What is needed:
Scan the entries and copy each line where the word "computer" is present.

[Supplied data]

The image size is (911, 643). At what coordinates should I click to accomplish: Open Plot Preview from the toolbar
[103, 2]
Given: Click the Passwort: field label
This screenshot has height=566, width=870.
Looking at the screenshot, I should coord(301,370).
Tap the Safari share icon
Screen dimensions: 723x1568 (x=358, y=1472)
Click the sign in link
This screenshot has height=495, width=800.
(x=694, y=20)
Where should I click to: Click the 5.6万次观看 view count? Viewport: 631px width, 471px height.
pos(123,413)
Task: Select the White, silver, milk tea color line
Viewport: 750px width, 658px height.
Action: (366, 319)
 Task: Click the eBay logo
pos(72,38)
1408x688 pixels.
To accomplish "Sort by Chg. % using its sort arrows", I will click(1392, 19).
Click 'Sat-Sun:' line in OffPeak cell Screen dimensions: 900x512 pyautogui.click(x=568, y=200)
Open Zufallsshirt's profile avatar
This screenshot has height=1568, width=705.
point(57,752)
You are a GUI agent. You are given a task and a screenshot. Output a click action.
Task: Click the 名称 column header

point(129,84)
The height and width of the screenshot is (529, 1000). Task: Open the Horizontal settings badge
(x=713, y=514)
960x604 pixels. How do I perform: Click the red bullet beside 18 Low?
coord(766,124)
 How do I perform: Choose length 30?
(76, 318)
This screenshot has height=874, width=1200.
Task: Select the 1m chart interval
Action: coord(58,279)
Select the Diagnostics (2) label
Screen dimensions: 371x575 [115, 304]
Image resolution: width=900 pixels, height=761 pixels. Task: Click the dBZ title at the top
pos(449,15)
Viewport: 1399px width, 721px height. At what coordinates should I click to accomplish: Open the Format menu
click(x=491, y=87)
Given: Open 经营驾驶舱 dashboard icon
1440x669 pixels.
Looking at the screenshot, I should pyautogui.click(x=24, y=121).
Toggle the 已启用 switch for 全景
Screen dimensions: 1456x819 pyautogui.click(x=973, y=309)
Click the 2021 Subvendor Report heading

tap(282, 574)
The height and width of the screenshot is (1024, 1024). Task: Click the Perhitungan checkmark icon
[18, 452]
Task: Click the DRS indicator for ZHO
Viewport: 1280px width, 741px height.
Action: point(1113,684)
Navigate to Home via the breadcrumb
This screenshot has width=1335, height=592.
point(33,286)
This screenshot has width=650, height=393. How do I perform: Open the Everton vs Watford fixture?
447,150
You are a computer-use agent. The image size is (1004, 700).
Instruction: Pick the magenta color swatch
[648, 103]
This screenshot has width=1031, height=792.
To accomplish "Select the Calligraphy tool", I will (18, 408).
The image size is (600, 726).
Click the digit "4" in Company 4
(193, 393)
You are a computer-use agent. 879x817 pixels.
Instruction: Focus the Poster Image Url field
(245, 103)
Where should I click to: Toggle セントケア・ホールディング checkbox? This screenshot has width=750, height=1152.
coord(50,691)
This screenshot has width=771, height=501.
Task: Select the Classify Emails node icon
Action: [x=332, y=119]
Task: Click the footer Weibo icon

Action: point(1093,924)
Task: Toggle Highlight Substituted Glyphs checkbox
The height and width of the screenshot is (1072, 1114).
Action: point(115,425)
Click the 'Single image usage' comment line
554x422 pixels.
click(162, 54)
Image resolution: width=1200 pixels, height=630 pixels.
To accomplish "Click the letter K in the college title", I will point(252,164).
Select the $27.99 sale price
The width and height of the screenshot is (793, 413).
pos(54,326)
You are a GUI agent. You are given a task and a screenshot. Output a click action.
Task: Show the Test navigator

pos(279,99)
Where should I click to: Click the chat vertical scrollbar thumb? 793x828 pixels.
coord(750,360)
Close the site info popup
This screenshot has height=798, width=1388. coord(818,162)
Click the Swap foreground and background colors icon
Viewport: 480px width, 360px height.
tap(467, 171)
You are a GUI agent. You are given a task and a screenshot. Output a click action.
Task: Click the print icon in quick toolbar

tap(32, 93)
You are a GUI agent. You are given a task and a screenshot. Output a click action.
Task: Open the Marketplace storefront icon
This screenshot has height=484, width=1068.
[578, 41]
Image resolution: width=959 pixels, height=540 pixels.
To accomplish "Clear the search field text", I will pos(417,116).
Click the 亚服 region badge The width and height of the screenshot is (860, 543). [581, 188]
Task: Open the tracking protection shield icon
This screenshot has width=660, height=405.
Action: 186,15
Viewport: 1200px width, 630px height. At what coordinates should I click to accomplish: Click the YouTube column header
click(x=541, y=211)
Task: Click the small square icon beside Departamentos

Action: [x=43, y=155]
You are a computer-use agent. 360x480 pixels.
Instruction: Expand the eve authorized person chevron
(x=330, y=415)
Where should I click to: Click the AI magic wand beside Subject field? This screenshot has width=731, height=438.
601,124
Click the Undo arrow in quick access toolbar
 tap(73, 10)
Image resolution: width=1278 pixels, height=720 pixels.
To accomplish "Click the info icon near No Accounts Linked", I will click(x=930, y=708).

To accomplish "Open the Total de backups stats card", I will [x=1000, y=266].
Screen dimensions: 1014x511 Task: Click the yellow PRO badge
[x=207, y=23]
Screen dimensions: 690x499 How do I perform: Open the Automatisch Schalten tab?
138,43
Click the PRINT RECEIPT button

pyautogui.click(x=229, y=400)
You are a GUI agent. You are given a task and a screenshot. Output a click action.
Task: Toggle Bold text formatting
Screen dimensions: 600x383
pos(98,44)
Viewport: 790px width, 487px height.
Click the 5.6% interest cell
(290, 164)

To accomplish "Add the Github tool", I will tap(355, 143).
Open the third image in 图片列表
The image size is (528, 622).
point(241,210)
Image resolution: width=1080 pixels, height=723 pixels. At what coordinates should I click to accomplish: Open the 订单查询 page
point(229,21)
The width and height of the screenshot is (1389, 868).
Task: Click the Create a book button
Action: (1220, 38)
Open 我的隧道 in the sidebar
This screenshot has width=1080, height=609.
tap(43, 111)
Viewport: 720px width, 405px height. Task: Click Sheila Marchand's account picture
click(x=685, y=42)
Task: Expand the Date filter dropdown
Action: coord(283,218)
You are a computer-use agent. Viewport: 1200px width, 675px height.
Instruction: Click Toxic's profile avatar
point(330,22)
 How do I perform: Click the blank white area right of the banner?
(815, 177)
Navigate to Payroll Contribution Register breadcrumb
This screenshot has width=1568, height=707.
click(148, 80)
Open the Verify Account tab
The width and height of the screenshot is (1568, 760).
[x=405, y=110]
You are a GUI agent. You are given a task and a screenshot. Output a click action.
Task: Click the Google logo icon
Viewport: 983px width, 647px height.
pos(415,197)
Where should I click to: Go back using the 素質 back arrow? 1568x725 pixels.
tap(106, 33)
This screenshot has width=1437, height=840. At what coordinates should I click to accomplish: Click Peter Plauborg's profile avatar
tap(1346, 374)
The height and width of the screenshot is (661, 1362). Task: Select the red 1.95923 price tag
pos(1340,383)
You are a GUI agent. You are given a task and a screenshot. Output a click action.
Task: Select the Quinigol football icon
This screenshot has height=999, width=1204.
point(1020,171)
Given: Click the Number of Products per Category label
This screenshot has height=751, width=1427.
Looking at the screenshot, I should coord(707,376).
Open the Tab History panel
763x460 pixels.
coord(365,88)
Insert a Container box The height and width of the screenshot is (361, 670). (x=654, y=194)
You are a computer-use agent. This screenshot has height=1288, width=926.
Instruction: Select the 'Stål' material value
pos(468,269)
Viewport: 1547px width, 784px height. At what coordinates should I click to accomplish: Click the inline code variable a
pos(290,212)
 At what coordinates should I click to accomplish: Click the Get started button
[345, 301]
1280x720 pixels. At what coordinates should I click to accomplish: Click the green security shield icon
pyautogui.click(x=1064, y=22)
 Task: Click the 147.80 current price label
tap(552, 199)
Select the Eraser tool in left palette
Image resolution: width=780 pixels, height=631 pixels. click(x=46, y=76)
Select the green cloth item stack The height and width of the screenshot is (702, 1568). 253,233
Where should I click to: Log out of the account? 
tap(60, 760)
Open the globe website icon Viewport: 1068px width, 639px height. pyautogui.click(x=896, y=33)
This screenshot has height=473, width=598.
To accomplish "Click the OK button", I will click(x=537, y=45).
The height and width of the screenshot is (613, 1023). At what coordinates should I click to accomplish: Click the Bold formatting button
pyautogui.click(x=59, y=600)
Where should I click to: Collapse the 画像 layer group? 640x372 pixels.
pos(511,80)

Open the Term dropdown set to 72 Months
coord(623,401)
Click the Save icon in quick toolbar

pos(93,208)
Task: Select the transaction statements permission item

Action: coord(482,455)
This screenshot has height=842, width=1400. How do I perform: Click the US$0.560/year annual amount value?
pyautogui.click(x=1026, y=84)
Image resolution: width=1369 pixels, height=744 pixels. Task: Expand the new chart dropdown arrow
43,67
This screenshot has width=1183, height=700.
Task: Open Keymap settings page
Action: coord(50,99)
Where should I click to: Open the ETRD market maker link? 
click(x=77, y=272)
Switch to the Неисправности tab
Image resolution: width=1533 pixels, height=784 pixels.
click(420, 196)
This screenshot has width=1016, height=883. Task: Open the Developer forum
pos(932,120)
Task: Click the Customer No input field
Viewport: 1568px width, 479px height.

[/Supplied data]

Task solution:
You are a computer-use agent. The image size is (1004, 700).
You are a computer-use agent. 879x817 pixels.
You are a computer-use agent. 360x480 pixels.
You are a computer-use agent. Viewport: 1200px width, 675px height.
You are a computer-use agent. This screenshot has height=1288, width=926.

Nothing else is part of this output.